▸ Source passage:
* Begin *

# Skot



## WestofSummerville (Jun 10, 2012)

My baby bird is 6 weeks old and i have started handleing him since about 4 weeks and he flys around, but he wont come to me 

Im trying to get him super tame, i need to now how to train him

And i also need tricks to make him like an animal people will see is plays, weddings, or at a carnival

Please help
Friend me
West of Summerville


----------



## Hareloft (Jun 26, 2011)

keep him hungery then give treats when he does what you want.


----------



## Quazar (Jul 27, 2010)

WestofSummerville said:


> My baby bird is 6 weeks old and i have started handleing him since about 4 weeks and he flys around, but he wont come to me
> 
> Im trying to get him super tame, i need to now how to train him
> 
> ...


Pigeons are NOT like cats or dogs or circus animals that you can TRAIN to do certain tricks to amuse people.
They will do things that THEY want to do, and only WHEN & IF they want to do them.
Each and every bird has its own personality which, if observed carefully, one can see what they like to do and it is sometimes then possible to build on that by rewarding them with treats etc. 
Offering treats in your hand is usually a good way to start getting them to come to you, but it is not instant, and can sometimes take weeks for them even to approach you.
Keeping birds hungry just to perform is not a good way to try and train a pet. It works for certain breeds like trianing homers to come back to a loft, but a lone hungry bird will not eat if it is frightened. 
Most birds, even hand raised ones, do not like to be handled. 
They see a humans hands as a predator and as a totally different being from the actual person they belong to.

* End *

▸ Data for this task:
* Begin *

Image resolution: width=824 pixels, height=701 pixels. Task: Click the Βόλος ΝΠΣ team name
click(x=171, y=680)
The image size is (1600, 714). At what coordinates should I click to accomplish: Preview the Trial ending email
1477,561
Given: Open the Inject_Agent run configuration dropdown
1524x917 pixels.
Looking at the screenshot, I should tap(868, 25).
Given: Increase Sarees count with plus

* End *
* Begin *

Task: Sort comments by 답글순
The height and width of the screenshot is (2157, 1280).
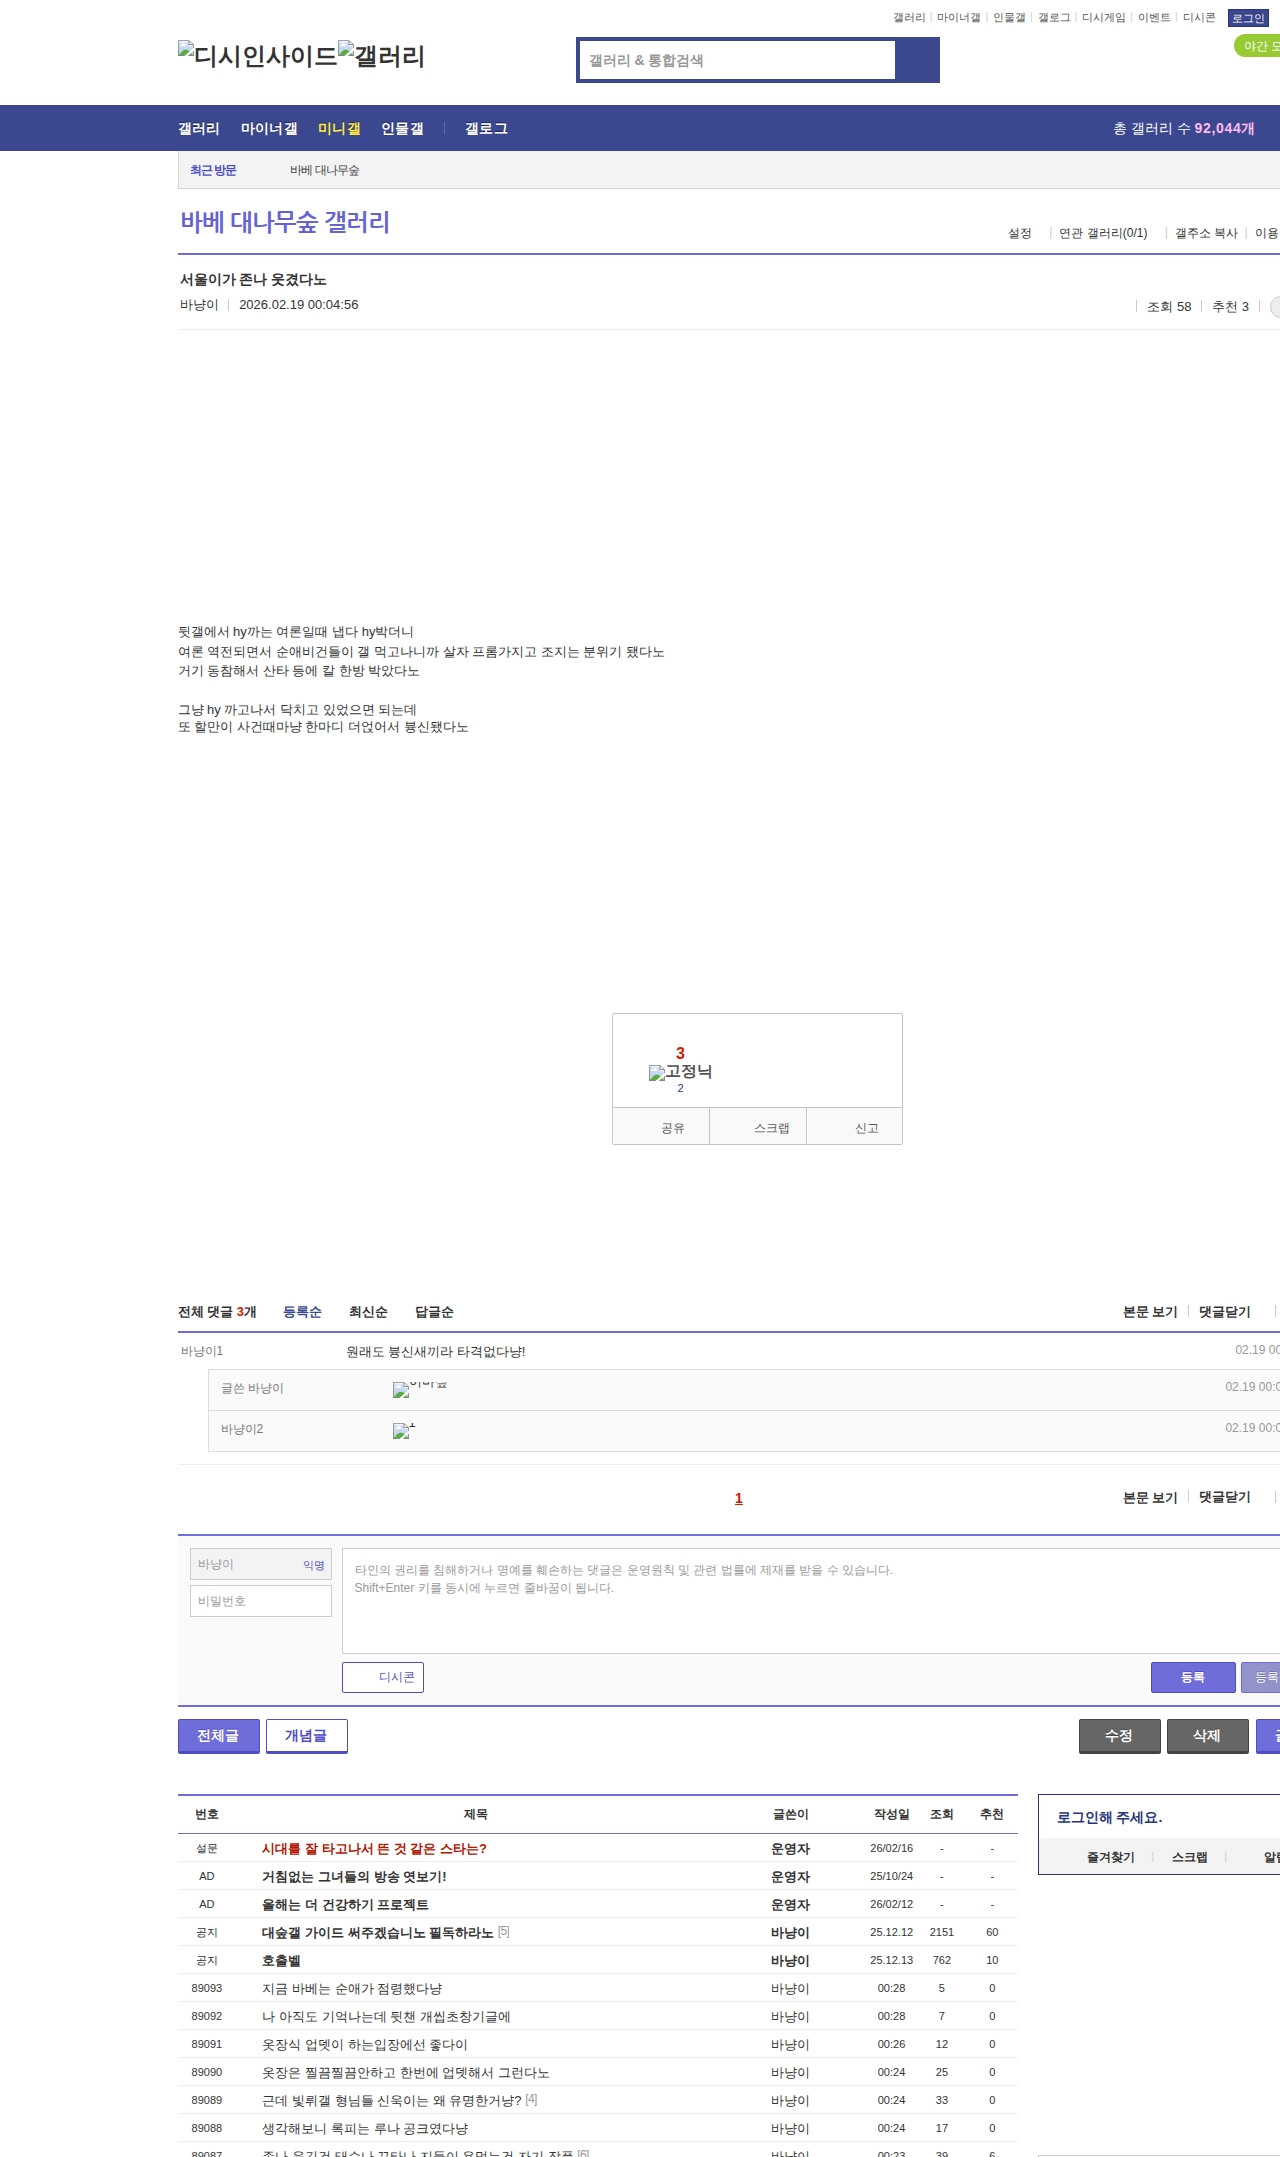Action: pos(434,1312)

* End *

▸ Written exercise A: Could you rewrite the entries from the line with "Task: Sort comments by 답글순" to the line with "Action: pos(434,1312)" as a numbered list, skipping any blank lines and leaving out the pictures?
▸ Written exercise B: Can you extend the forum thread on taming and training a young pet pigeon, picking up right after its last sentence?

▸ Right answer A:
1. Task: Sort comments by 답글순
2. The height and width of the screenshot is (2157, 1280).
3. Action: pos(434,1312)

▸ Right answer B:
It is possible with a great deal of patience for them to accept and trust ones hands as something that is not going to harm them, but as soon as you do something sudden or against what they want, then any trust they have is lost.


----------



## Print Tippler (May 18, 2011)

Quazar said:


> Most birds, even hand raised ones, do not like to be handled.
> They see a humans hands as a predator and as a totally different being from the actual person they belong to.
> It is possible with a great deal of patience for them to accept and trust ones hands as something that is not going to harm them, but as soon as you do something sudden or against what they want, then any trust they have is lost.


I think your being way to absolute in your statement and i disagree. I dont think you can speak for the all the pet pigeons out there. I didnt take me a great deal of patience nor do i think the relationship is as fragile as you make it sound. atleast in my case.


----------



## nycpigeonlady (Jan 22, 2012)

Quazar said:


> Keeping birds hungry just to perform is not a good way to try and train a pet.


I agree. Access to food should never be conditional on the pet's behavior. Reward the pigeon with treats for behaviors you want to encourage, but don't try to mold it's behavior by keeping it hungry. Being always able to rely on food is part of the package that makes the bird trusting and conformable in your home, so your home feels like its home too.


----------



## Hareloft (Jun 26, 2011)

I didn't say starve it and I train raceing pigeons I feed mine when they come in from loft flying or training tosses this teaches them when i whistle they need to trap in so they can eat. If they don't learn this they won't win races also when they are loft flying and a hawk comes around I can call them in and they don't become someones dinner


----------



## nycpigeonlady (Jan 22, 2012)

What you do makes perfect sense for your purposes, but a pet pigeon situation is a little different.


----------



## Quazar (Jul 27, 2010)

Print Tippler said:


> I think your being way to absolute in your statement and i disagree. I dont think you can speak for the all the pet pigeons out there. I didnt take me a great deal of patience nor do i think the relationship is as fragile as you make it sound. atleast in my case.


Read the very first word in my comment - MOST.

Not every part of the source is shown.